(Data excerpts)

——————

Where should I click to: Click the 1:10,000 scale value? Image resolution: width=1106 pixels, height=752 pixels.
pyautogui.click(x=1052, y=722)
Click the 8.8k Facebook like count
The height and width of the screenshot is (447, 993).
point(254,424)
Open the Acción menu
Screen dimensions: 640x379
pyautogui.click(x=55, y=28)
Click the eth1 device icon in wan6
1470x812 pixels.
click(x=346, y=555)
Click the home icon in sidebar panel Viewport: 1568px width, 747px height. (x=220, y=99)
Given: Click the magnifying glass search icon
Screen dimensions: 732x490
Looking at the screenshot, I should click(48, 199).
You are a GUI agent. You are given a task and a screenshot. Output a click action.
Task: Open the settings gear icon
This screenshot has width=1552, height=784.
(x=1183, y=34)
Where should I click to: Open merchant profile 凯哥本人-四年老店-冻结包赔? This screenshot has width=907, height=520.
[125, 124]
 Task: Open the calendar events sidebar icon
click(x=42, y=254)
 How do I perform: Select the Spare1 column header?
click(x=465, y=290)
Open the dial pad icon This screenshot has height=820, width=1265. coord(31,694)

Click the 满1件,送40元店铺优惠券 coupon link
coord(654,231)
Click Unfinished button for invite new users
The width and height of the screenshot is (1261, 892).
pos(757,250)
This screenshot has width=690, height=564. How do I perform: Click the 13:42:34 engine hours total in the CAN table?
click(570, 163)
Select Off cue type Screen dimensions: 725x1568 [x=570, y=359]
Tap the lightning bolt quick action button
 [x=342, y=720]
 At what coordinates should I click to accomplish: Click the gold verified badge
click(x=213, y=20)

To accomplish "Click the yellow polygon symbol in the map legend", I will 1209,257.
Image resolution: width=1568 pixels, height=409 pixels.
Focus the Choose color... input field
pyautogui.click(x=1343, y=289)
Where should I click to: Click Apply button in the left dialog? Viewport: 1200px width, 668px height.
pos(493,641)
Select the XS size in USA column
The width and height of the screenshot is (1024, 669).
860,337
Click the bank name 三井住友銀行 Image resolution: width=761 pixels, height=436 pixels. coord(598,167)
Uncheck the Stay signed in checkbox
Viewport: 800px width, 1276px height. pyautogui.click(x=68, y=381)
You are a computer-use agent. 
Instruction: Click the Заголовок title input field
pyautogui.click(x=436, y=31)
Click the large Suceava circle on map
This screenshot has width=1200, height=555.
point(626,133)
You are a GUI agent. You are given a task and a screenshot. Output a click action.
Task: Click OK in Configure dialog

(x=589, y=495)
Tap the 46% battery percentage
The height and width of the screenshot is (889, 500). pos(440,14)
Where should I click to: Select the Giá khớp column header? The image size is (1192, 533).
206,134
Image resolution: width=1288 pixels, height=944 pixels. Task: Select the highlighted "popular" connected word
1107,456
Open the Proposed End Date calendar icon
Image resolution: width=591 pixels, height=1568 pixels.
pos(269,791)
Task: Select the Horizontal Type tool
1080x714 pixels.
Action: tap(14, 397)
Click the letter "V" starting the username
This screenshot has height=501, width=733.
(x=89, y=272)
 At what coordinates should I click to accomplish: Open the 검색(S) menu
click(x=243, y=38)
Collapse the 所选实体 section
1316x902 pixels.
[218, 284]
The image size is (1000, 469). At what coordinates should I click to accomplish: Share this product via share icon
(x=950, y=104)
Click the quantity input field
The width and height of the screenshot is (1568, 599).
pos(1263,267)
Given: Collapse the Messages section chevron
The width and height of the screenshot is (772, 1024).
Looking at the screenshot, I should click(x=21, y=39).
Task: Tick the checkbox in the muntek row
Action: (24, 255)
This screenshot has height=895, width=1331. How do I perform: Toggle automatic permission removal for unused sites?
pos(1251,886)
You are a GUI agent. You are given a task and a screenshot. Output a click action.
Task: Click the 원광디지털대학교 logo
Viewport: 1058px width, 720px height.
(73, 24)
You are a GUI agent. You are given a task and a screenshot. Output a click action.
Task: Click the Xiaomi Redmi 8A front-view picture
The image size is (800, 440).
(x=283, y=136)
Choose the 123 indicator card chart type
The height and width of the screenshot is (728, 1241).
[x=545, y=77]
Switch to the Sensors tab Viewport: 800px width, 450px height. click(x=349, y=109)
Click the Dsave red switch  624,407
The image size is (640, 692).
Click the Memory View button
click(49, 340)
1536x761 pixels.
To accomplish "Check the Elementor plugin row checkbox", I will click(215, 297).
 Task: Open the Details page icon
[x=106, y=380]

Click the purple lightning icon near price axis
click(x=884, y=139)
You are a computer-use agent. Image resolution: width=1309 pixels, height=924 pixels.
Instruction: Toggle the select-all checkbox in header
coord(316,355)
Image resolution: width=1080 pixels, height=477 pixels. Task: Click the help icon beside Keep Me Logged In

——————

**Exercise details:**
Down to the last character, restate every record.

**Exercise response:**
Where should I click to: Click the 1:10,000 scale value? Image resolution: width=1106 pixels, height=752 pixels.
pyautogui.click(x=1052, y=722)
Click the 8.8k Facebook like count
The height and width of the screenshot is (447, 993).
point(254,424)
Open the Acción menu
Screen dimensions: 640x379
pyautogui.click(x=55, y=28)
Click the eth1 device icon in wan6
1470x812 pixels.
click(x=346, y=555)
Click the home icon in sidebar panel Viewport: 1568px width, 747px height. (x=220, y=99)
Given: Click the magnifying glass search icon
Screen dimensions: 732x490
Looking at the screenshot, I should click(48, 199).
You are a GUI agent. You are given a task and a screenshot. Output a click action.
Task: Open the settings gear icon
This screenshot has width=1552, height=784.
(x=1183, y=34)
Where should I click to: Open merchant profile 凯哥本人-四年老店-冻结包赔? This screenshot has width=907, height=520.
[125, 124]
 Task: Open the calendar events sidebar icon
click(x=42, y=254)
 How do I perform: Select the Spare1 column header?
click(x=465, y=290)
Open the dial pad icon This screenshot has height=820, width=1265. coord(31,694)

Click the 满1件,送40元店铺优惠券 coupon link
coord(654,231)
Click Unfinished button for invite new users
The width and height of the screenshot is (1261, 892).
pos(757,250)
This screenshot has width=690, height=564. How do I perform: Click the 13:42:34 engine hours total in the CAN table?
click(570, 163)
Select Off cue type Screen dimensions: 725x1568 [x=570, y=359]
Tap the lightning bolt quick action button
 [x=342, y=720]
 At what coordinates should I click to accomplish: Click the gold verified badge
click(x=213, y=20)

To accomplish "Click the yellow polygon symbol in the map legend", I will 1209,257.
Image resolution: width=1568 pixels, height=409 pixels.
Focus the Choose color... input field
pyautogui.click(x=1343, y=289)
Where should I click to: Click Apply button in the left dialog? Viewport: 1200px width, 668px height.
pos(493,641)
Select the XS size in USA column
The width and height of the screenshot is (1024, 669).
860,337
Click the bank name 三井住友銀行 Image resolution: width=761 pixels, height=436 pixels. coord(598,167)
Uncheck the Stay signed in checkbox
Viewport: 800px width, 1276px height. pyautogui.click(x=68, y=381)
You are a computer-use agent. 
Instruction: Click the Заголовок title input field
pyautogui.click(x=436, y=31)
Click the large Suceava circle on map
This screenshot has width=1200, height=555.
point(626,133)
You are a GUI agent. You are given a task and a screenshot. Output a click action.
Task: Click OK in Configure dialog

(x=589, y=495)
Tap the 46% battery percentage
The height and width of the screenshot is (889, 500). pos(440,14)
Where should I click to: Select the Giá khớp column header? The image size is (1192, 533).
206,134
Image resolution: width=1288 pixels, height=944 pixels. Task: Select the highlighted "popular" connected word
1107,456
Open the Proposed End Date calendar icon
Image resolution: width=591 pixels, height=1568 pixels.
pos(269,791)
Task: Select the Horizontal Type tool
1080x714 pixels.
Action: tap(14, 397)
Click the letter "V" starting the username
This screenshot has height=501, width=733.
(x=89, y=272)
 At what coordinates should I click to accomplish: Open the 검색(S) menu
click(x=243, y=38)
Collapse the 所选实体 section
1316x902 pixels.
[218, 284]
The image size is (1000, 469). At what coordinates should I click to accomplish: Share this product via share icon
(x=950, y=104)
Click the quantity input field
The width and height of the screenshot is (1568, 599).
pos(1263,267)
Given: Collapse the Messages section chevron
The width and height of the screenshot is (772, 1024).
Looking at the screenshot, I should click(x=21, y=39).
Task: Tick the checkbox in the muntek row
Action: (24, 255)
This screenshot has height=895, width=1331. How do I perform: Toggle automatic permission removal for unused sites?
pos(1251,886)
You are a GUI agent. You are given a task and a screenshot. Output a click action.
Task: Click the 원광디지털대학교 logo
Viewport: 1058px width, 720px height.
(73, 24)
You are a GUI agent. You are given a task and a screenshot. Output a click action.
Task: Click the Xiaomi Redmi 8A front-view picture
The image size is (800, 440).
(x=283, y=136)
Choose the 123 indicator card chart type
The height and width of the screenshot is (728, 1241).
[x=545, y=77]
Switch to the Sensors tab Viewport: 800px width, 450px height. click(x=349, y=109)
Click the Dsave red switch  624,407
The image size is (640, 692).
Click the Memory View button
click(49, 340)
1536x761 pixels.
To accomplish "Check the Elementor plugin row checkbox", I will click(215, 297).
 Task: Open the Details page icon
[x=106, y=380]

Click the purple lightning icon near price axis
click(x=884, y=139)
You are a computer-use agent. Image resolution: width=1309 pixels, height=924 pixels.
Instruction: Toggle the select-all checkbox in header
coord(316,355)
Image resolution: width=1080 pixels, height=477 pixels. Task: Click the help icon beside Keep Me Logged In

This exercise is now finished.